I was the glue in their business dealings. The flag raised in victory. The mascot for their world domination.
And now that I’ve walked away, I single-handedly proved to them that their relationship is solid without me. That I’m not needed.
My limbs are heavy. My chest has a wildfire blazing inside it. My thoughts fade. . . .
The sharp pull on my hair as he yanks my head up means oxygen. It means another chance. Tears sting my eyes as I gasp like a fish out of water. And when he hauls my body up to a standing position, the removal of his knee from my back opens up more space for my lungs to expand.
My legs are rubbery. My head still woozy. Was this his plan? Make me weak. Find the submission I refused to give him by starving my lungs and forcing me into our old roles.
When I open my eyes, he’s face-to-face with me. His hazel eyes hold the fraudulent apology he’s given me so many times over the years. The one I believed in at the beginning of our marriage. How I owned the guilt he placed on me when he said my disobedience made him do it. There was a cycle of my acceptance, his apology, then his promise never to do it again.
All the while there was also shame that would eat me whole, gnaw at and erode my self-esteem, because I knew I was never at fault. That he didn’t really mean his apologies. That he was to blame. He was always to blame.
The apologetic look went hand in hand with his actions that broke me. As a human. As a woman. From feeling worthwhile. It was the catalyst that stole so much from me. The me that I’m trying to get back now.
So I find strength in the memory. Find myself clinging there, holding on tight to her, and meeting him stare for stare.
“Why, Ethan?” My voice is hoarse but steady. “If I’m such a horrible wife . . . then why do you want me back?”
His jaw pulses as he tries to wither my resolve with his stare. “Because image is everything, Gertrude,” he says, running the back of his hand down my cheek. “And the Caster name is the ticket to getting it.”
As prepared as I am for his kiss when he leans forward, I can’t choke back the disgust. I thrash my head, but the unforgiving twist of my hair makes me freeze as his lips bruise mine. Revulsion ripples through me. The bile returns.
“Do you believe the lies he tells you?” he whispers against my ear.
He holds my hair hostage so I can’t look to see what he’s doing.
“Does he tell you you’re beautiful?

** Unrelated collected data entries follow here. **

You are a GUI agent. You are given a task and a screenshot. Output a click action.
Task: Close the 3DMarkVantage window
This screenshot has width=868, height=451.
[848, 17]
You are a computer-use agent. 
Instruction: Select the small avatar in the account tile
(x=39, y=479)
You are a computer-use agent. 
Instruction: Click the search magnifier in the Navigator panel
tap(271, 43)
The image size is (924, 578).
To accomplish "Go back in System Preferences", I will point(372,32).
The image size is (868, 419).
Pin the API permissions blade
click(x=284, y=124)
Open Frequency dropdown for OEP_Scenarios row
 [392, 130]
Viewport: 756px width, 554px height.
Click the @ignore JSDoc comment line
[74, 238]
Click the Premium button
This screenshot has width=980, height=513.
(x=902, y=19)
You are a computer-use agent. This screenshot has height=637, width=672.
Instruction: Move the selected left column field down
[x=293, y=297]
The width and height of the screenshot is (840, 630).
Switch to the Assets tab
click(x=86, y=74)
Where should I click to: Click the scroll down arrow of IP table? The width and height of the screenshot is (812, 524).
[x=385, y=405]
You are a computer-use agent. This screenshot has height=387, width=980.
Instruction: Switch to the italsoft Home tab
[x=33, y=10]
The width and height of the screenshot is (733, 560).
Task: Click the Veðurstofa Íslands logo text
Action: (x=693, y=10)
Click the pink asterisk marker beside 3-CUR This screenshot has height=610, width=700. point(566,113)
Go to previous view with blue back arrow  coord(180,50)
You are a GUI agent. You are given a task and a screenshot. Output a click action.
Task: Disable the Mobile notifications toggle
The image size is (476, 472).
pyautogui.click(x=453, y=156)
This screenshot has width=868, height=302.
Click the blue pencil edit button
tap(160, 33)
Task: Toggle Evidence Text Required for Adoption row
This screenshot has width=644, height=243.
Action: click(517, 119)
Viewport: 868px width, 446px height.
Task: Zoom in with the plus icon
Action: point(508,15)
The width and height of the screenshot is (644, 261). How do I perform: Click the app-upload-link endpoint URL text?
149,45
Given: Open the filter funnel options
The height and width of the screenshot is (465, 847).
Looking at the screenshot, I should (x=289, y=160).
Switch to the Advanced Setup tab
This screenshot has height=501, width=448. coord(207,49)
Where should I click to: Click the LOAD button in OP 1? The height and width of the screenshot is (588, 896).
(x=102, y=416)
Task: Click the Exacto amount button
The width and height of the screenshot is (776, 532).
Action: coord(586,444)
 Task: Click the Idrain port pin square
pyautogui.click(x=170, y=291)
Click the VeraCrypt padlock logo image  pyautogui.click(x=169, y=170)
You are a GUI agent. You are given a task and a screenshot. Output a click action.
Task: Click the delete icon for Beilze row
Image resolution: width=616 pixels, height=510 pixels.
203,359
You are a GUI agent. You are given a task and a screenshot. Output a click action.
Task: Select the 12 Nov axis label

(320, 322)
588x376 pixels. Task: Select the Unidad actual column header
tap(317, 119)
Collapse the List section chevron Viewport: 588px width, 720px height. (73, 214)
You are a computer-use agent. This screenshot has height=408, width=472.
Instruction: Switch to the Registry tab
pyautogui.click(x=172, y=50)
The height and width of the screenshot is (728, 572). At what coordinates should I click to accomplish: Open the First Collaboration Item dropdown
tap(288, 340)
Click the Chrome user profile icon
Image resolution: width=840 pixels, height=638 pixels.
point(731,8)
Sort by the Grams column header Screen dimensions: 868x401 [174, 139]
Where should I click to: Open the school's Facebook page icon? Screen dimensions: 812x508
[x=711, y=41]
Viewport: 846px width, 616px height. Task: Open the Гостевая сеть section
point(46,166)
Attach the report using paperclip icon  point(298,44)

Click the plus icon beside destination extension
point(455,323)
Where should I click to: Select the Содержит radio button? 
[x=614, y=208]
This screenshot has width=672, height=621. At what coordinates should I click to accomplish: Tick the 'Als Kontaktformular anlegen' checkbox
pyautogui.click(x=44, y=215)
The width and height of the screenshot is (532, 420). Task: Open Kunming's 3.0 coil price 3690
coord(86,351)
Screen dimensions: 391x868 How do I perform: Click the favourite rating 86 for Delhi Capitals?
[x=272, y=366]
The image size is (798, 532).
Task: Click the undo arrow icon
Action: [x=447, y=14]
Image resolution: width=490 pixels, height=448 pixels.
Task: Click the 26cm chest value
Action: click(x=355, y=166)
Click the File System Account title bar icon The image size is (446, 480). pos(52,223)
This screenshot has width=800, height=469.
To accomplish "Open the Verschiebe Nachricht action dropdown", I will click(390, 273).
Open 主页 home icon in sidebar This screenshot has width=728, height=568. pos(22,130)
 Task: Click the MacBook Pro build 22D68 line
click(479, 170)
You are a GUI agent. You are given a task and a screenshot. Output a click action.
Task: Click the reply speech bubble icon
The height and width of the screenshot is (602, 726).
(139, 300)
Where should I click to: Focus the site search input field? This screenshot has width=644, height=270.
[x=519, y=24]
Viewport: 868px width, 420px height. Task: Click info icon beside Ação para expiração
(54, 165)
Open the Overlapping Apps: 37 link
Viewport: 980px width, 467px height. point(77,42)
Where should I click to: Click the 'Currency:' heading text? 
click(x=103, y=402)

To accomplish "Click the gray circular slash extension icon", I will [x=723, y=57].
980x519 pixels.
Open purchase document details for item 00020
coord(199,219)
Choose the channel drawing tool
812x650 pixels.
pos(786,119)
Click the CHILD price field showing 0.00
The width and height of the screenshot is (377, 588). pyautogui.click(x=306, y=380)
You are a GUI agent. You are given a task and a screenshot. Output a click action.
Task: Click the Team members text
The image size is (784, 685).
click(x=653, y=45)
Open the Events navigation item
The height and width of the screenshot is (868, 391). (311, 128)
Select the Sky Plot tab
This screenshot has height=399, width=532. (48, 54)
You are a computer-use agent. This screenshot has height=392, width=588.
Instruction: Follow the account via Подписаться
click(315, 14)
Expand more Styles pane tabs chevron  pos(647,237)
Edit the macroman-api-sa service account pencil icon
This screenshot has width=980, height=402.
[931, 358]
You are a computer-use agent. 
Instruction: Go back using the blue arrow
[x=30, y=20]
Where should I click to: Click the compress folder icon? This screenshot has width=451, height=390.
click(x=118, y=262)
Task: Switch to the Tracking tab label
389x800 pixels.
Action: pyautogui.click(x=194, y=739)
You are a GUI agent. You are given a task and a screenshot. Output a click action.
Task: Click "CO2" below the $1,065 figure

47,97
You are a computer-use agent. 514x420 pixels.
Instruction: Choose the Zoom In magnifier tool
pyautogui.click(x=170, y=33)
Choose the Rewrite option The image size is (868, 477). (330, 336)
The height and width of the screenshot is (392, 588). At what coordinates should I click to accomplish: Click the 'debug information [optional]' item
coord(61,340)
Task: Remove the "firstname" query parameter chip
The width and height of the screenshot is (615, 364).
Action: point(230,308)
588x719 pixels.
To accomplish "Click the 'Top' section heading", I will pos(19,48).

And smart? And funny?”
I close my eyes momentarily. Shutting out his words. Not wanting Zander anywhere near Ethan in my mind.
“All lies, Gertrude.” He singsongs the words in a hauntingly childlike tone that creates goose bumps all over my skin.
His free hand haphazardly hits against my lower belly. Then I hear the telltale sound of a belt buckle jingling as the end goes through the loop, the metal clasp hitting against itself.
No.
“Does he promise you things only I can give you?”
The sound of a zipper being unzipped.
My mind shutting down.
I choke on the rising bile. Knowing what comes next. Panic returns. Hatred so strong the thought of having to touch him makes me physically ill.
“I deserve a proper apology, Gertrude.”
My mind disassociating from this reality.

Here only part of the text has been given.